Tribunale di L’Aquila, ordinanza del 10 maggio 2018

Foto di Jason Tanne

Con una recente sentenza del Tribunale di L’Aquila viene riconosciuto lo status di rifugiata ad una cittadina nigeriana vittima di tratta in quanto “il racconto si delinea sufficientemente chiaro quanto alla sua riconduzione al fenomeno della tratta di ragazze destinate al meretricio, presidiata una donna che fa da tramite previo pagamento di una somma di danaro per aiutare la vittima ad espatriare“.

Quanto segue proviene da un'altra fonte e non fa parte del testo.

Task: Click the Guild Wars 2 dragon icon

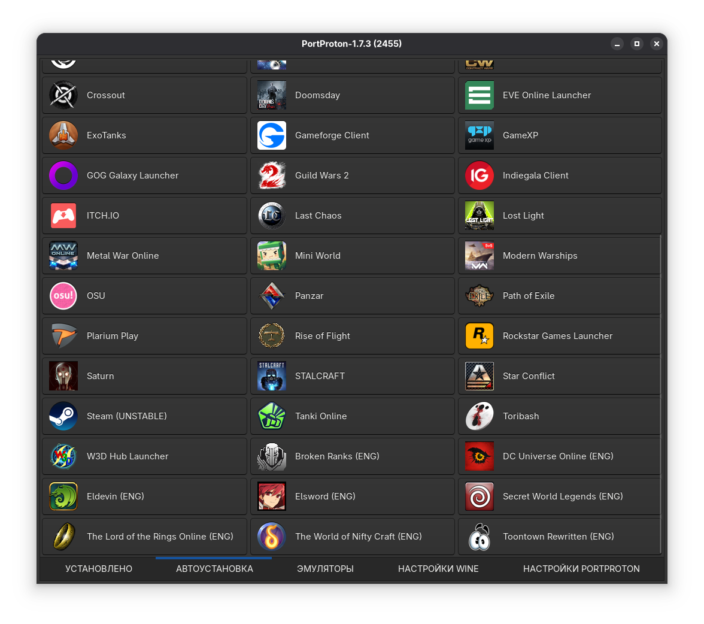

Nella sentenza si riporta che “la ricorrente narra di una connection house dove si prostituiva e dove ha patito violenze ed è stata costretta ad abortire e costretta ad esercitare il meretricio con la minaccia delle conseguenze della mancata restituzione della somma investita per il suo viaggio.
La narrazione della ragazza nonché la coerenza rispetto alla comune conoscenza e ai fatti notori circa la situazione nigeriana nel traffico di esseri umani (si veda in particolare le conclusioni del rapporto nazionale della Commissione diritto di asilo del luglio 2014 sul traffico illegale di esseri umani verso, da e all’interno della Nigeria ai fini della prostituzione e le fonti in esso citate Minority Rights Group Intemational – Rapporto annuale sulla situazione delle minoranze (http://www.ecoi.net); Agence France Presse : “More than 60 women, girls escape abductors in Nigeria”, 07/07/2014 in Reliefweb; Freedom House: Freedom in the World 2014 Nigeria, 23 January 2014 (available at ecoi.net) http://www.ecoi.net/local_link/280220/397094_en.html citata in Trib Salerno, 2.2.2017, estensore Tringali).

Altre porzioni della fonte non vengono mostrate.